Reproduce the text lines of the material below word for word, leaving out the pictures.

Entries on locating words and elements

--

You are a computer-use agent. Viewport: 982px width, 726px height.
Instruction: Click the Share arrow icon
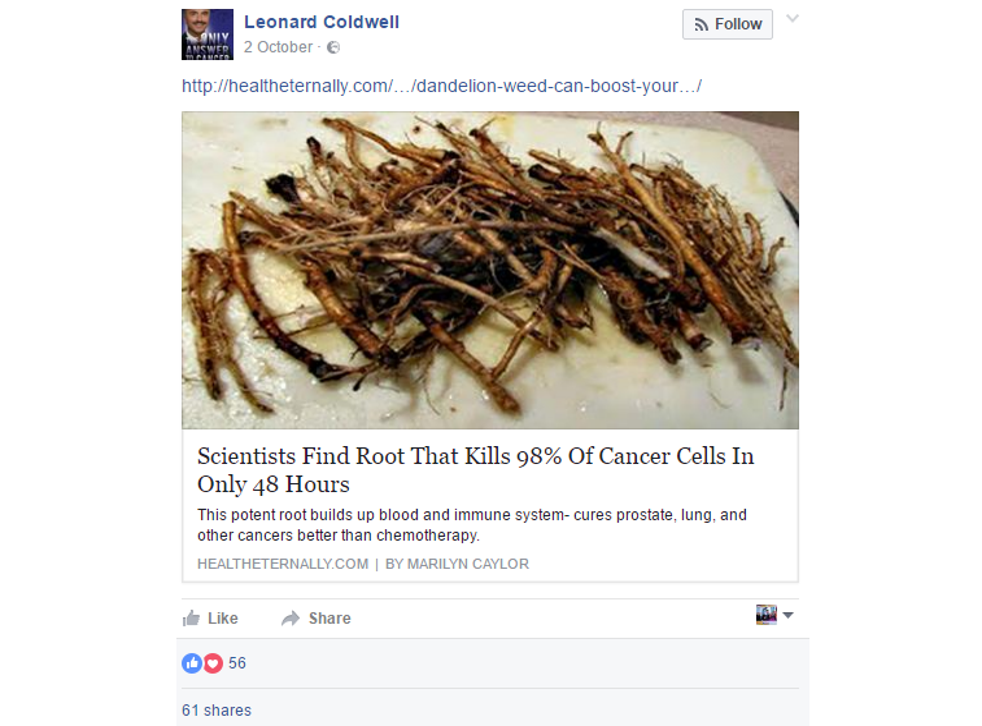(x=291, y=618)
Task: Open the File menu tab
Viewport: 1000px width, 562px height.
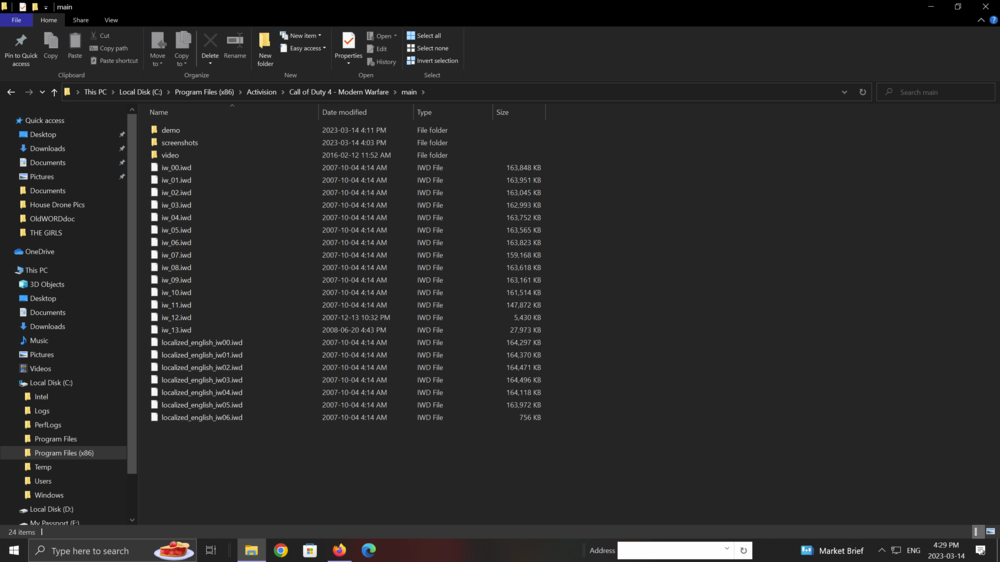Action: (16, 20)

--

EXERCISE ANSWER:
You are a computer-use agent. Viewport: 982px width, 726px height.
Instruction: Click the Share arrow icon
(x=291, y=618)
Task: Open the File menu tab
Viewport: 1000px width, 562px height.
Action: (16, 20)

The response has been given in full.